▶ [EXERCICE ÉCRIT A]
Répondez aux questions suivantes d'après le passage sur le policier Chocobar :
(i) Quel poste Patricia Bullrich occupe-t-elle ?
(ii) À quel endroit du corps le garçon a-t-il reçu le projectile qui l'a tué ?
(iii) Selon Chocobar, pourquoi avait-il perdu son sang-froid ?

▶ [PASSAGE DONNÉ]
▼▼▼

Sans la moindre considération
pour l’enquête et l’instruction et donc pour l’indépendance
de la justice, dans les jours qui ont suivi, le président Macri et
sa ministre de la sécurité, Patricia Bullrich, qui a retrouvé ce
poste sous Mileí il y a six mois, ont reçu le policier pour lui
manifester publiquement leur soutien et clamer haut et fort qu’il
avait agi comme son devoir le lui commandait. Ce qui est faux puisque
le garçon, qui n’était certes pas un enfant de chœur, a reçu le
projectile qui l’a tué dans le dos (or pour se défendre, Chocobar
a prétendu qu’il avait perdu son sang-froid parce qu’il avait eu
peur d’être lui-même attaqué alors qu’il se trouvait très
loin de l’agresseur).

▲▲▲

▶ [EXERCICE ÉCRIT B]
Recopiez les lignes de données depuis la ligne contenant « At what coordinates » jusqu'à la fin de ces lignes, en substituant « button » à « icon » sans rien modifier d'autre. N'incluez pas les images dans votre réponse.

▶ [DONNÉES À UTILISER]
▼▼▼

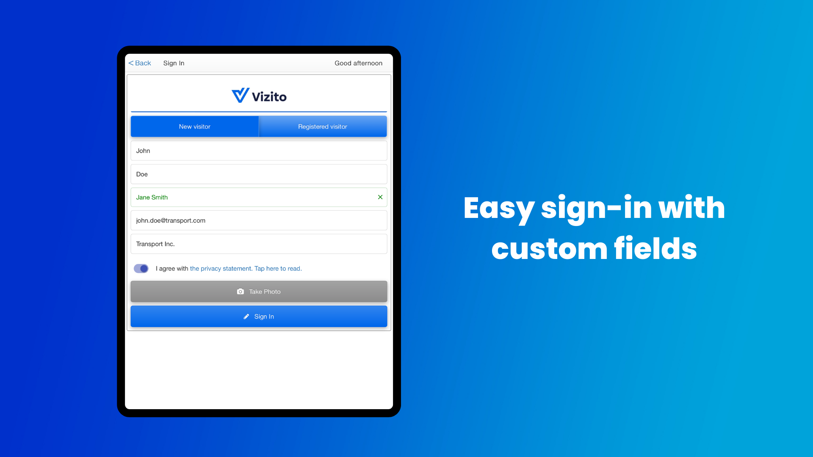Click the email field john.doe@transport.com

(x=259, y=220)
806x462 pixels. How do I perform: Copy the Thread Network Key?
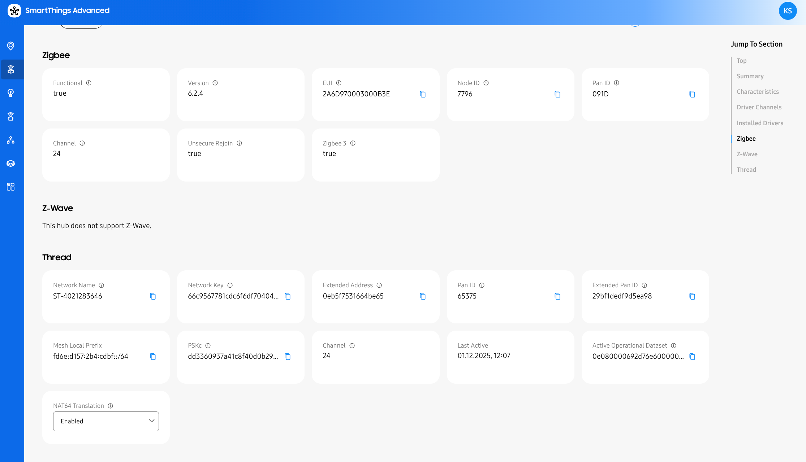tap(288, 296)
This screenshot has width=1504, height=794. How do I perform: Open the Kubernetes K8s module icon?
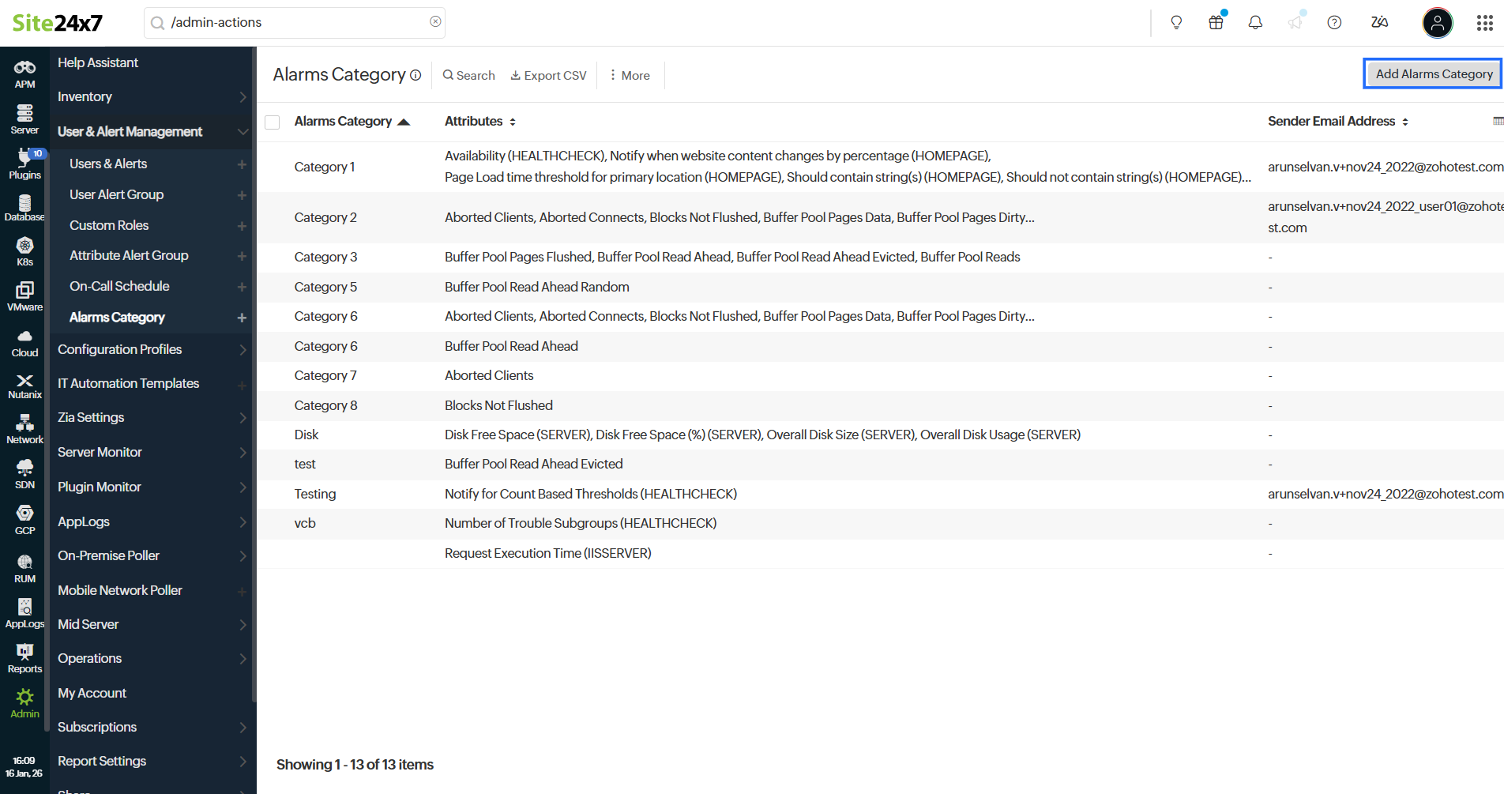24,251
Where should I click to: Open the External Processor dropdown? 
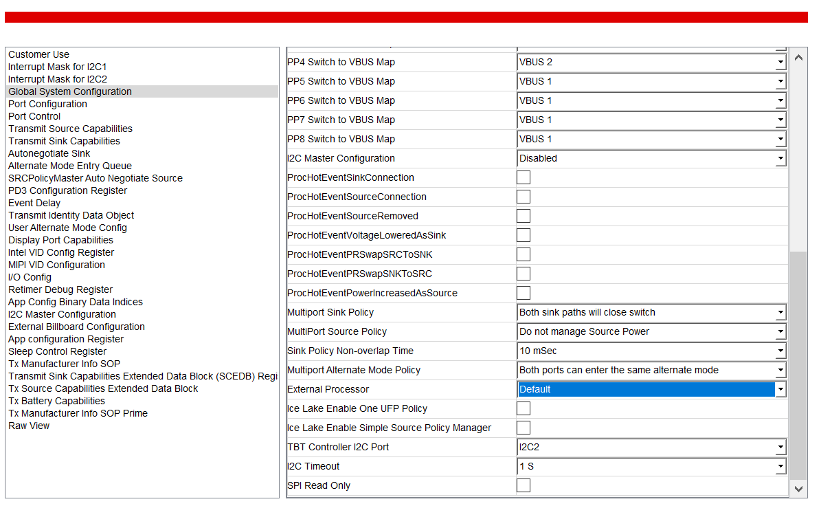651,389
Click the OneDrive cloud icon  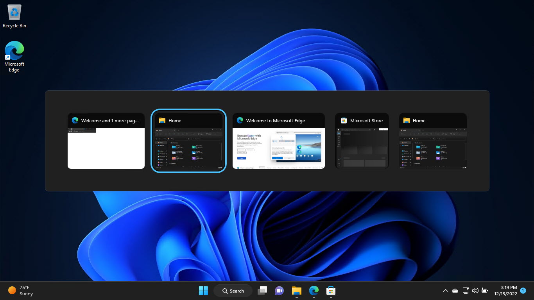tap(455, 291)

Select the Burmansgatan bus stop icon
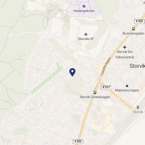[133, 29]
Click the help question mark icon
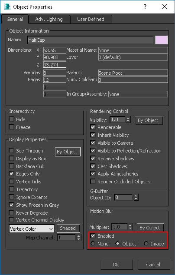This screenshot has height=275, width=175. (145, 7)
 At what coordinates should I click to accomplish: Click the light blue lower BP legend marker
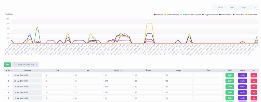pos(184,15)

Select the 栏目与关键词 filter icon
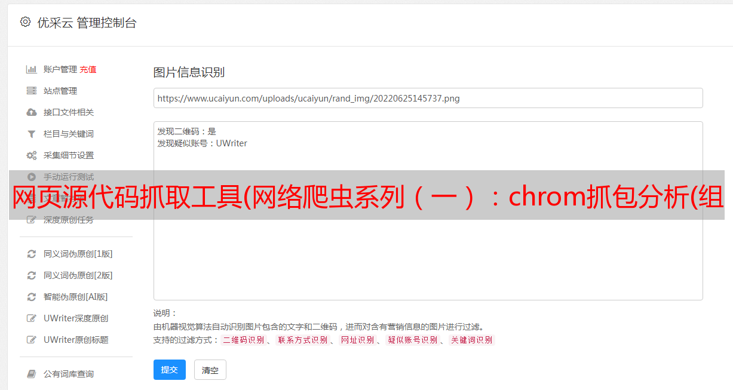click(x=32, y=134)
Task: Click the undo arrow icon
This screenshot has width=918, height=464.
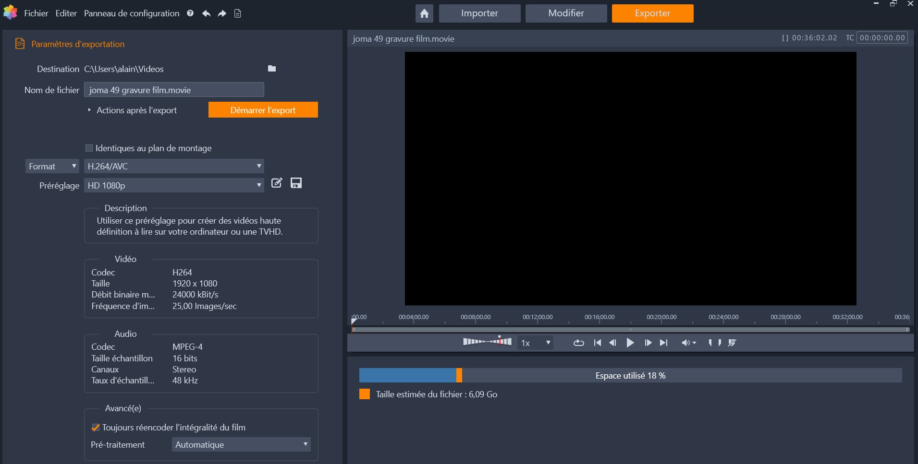Action: pos(206,13)
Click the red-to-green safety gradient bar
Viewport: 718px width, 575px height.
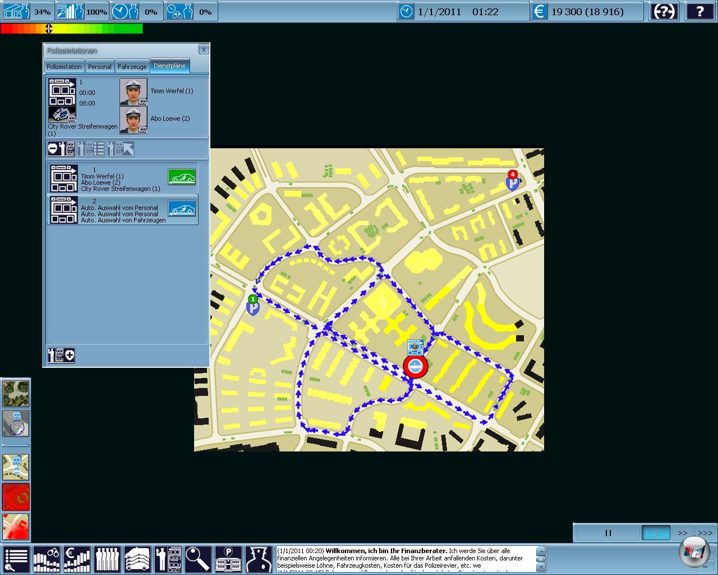tap(72, 29)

▲▲▲

▶ [RÉPONSE ATTENDUE A]
(i) Elle est ministre de la sécurité.
(ii) Il l'a reçu dans le dos.
(iii) Il avait eu peur d'être lui-même attaqué.

▶ [RÉPONSE ATTENDUE B]
 At what coordinates should I click to accomplish: Click the light blue lower BP legend marker
pos(184,15)

Select the 栏目与关键词 filter button
click(x=32, y=134)
Task: Click the undo arrow button
This screenshot has width=918, height=464.
Action: pos(206,13)
Click the red-to-green safety gradient bar
Viewport: 718px width, 575px height.
tap(72, 29)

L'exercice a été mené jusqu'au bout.